Print each record below character for character.

======== EXERCISE MATERIAL ========

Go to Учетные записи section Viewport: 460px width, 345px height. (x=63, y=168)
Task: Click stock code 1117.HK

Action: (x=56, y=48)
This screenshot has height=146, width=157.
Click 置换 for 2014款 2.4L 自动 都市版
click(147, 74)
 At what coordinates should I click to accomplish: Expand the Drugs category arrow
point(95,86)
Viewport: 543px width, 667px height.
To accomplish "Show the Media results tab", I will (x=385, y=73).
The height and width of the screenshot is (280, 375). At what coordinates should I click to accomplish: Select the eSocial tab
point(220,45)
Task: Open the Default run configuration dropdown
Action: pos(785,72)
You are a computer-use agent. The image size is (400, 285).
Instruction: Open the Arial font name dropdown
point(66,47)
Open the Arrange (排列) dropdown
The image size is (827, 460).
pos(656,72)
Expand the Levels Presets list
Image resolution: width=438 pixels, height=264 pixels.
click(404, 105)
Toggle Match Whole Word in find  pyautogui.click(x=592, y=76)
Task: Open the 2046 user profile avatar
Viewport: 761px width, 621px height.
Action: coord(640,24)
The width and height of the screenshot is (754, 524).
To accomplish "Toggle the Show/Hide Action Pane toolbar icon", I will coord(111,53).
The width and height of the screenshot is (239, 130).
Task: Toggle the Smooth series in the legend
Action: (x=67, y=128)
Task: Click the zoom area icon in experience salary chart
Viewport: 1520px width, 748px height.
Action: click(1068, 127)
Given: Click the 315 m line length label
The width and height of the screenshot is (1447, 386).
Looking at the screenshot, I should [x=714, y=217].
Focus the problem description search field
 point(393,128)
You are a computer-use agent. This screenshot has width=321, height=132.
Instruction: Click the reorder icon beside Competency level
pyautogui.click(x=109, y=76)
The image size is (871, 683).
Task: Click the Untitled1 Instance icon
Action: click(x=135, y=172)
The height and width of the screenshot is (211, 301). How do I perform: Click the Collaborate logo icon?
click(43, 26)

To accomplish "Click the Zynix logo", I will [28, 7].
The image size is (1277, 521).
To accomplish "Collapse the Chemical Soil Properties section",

========

PROBLEM SOLUTION:
Go to Учетные записи section Viewport: 460px width, 345px height. (x=63, y=168)
Task: Click stock code 1117.HK

Action: (x=56, y=48)
This screenshot has height=146, width=157.
Click 置换 for 2014款 2.4L 自动 都市版
click(147, 74)
 At what coordinates should I click to accomplish: Expand the Drugs category arrow
point(95,86)
Viewport: 543px width, 667px height.
To accomplish "Show the Media results tab", I will (x=385, y=73).
The height and width of the screenshot is (280, 375). At what coordinates should I click to accomplish: Select the eSocial tab
point(220,45)
Task: Open the Default run configuration dropdown
Action: pos(785,72)
You are a computer-use agent. The image size is (400, 285).
Instruction: Open the Arial font name dropdown
point(66,47)
Open the Arrange (排列) dropdown
The image size is (827, 460).
pos(656,72)
Expand the Levels Presets list
Image resolution: width=438 pixels, height=264 pixels.
click(404, 105)
Toggle Match Whole Word in find  pyautogui.click(x=592, y=76)
Task: Open the 2046 user profile avatar
Viewport: 761px width, 621px height.
Action: coord(640,24)
The width and height of the screenshot is (754, 524).
To accomplish "Toggle the Show/Hide Action Pane toolbar icon", I will coord(111,53).
The width and height of the screenshot is (239, 130).
Task: Toggle the Smooth series in the legend
Action: (x=67, y=128)
Task: Click the zoom area icon in experience salary chart
Viewport: 1520px width, 748px height.
Action: click(1068, 127)
Given: Click the 315 m line length label
The width and height of the screenshot is (1447, 386).
Looking at the screenshot, I should [x=714, y=217].
Focus the problem description search field
 point(393,128)
You are a computer-use agent. This screenshot has width=321, height=132.
Instruction: Click the reorder icon beside Competency level
pyautogui.click(x=109, y=76)
The image size is (871, 683).
Task: Click the Untitled1 Instance icon
Action: click(x=135, y=172)
The height and width of the screenshot is (211, 301). How do I perform: Click the Collaborate logo icon?
click(43, 26)

To accomplish "Click the Zynix logo", I will [28, 7].
The image size is (1277, 521).
To accomplish "Collapse the Chemical Soil Properties section",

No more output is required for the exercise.